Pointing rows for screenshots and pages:

+---+

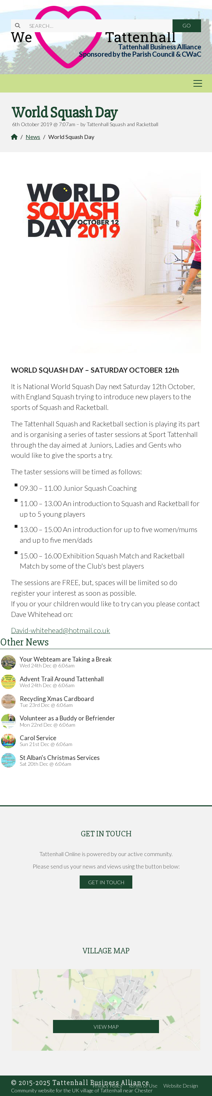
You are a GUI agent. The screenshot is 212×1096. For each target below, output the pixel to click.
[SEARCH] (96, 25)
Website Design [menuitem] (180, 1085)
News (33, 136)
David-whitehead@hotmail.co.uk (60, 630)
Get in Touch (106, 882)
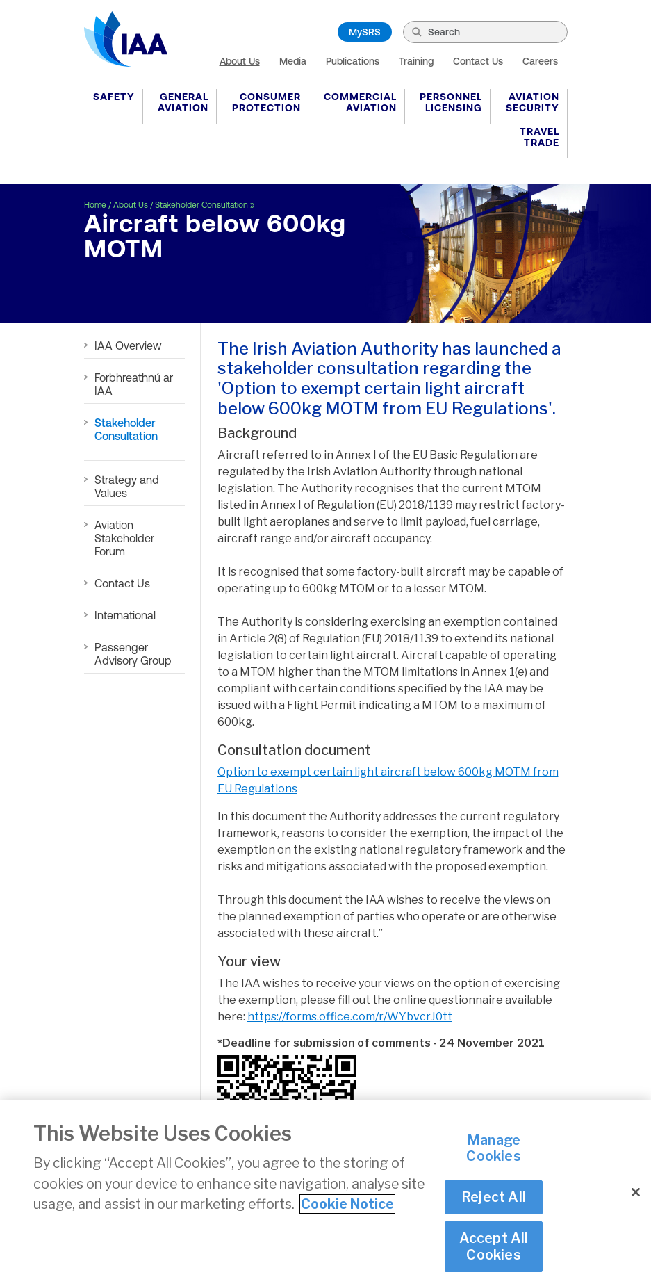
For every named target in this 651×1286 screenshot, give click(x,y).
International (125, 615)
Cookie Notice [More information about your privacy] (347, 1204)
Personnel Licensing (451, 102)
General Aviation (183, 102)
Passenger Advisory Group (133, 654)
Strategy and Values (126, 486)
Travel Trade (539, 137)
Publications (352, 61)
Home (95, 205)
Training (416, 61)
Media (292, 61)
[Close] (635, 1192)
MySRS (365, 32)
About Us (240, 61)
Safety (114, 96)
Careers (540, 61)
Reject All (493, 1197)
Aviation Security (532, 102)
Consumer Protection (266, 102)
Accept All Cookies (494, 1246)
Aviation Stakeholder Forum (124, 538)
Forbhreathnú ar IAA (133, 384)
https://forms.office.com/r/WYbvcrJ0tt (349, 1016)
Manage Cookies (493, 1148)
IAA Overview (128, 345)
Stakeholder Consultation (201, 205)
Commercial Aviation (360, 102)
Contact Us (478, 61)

+---+

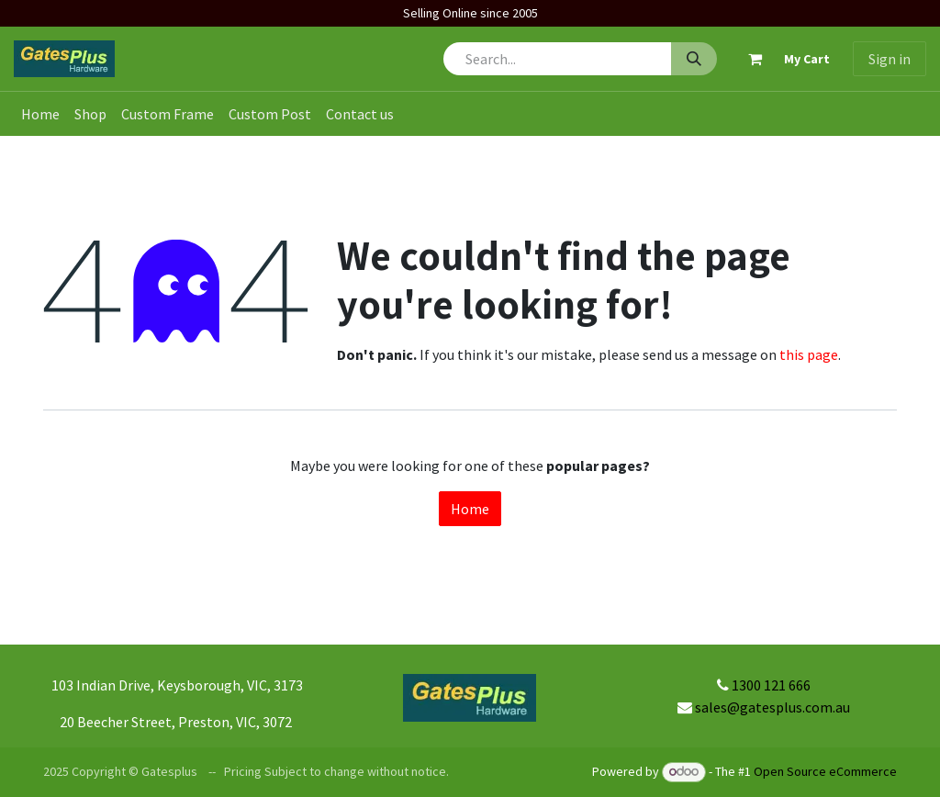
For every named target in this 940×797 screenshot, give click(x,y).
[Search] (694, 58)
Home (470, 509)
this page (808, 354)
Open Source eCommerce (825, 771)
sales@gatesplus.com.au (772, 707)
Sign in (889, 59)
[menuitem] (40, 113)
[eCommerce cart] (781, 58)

+---+

§ **Request**
Can you format everything from the row containing "IAA Overview (128, 345)" down to the row containing "Commercial Aviation (360, 102)" as a two-column CSV with the headers text and point, one line per row? Put each value in its own quoted field, with any line breaks replaced by spaces.

§ **Response to the exercise**
text,point
"IAA Overview","(128, 345)"
"Stakeholder Consultation","(201, 205)"
"Commercial Aviation","(360, 102)"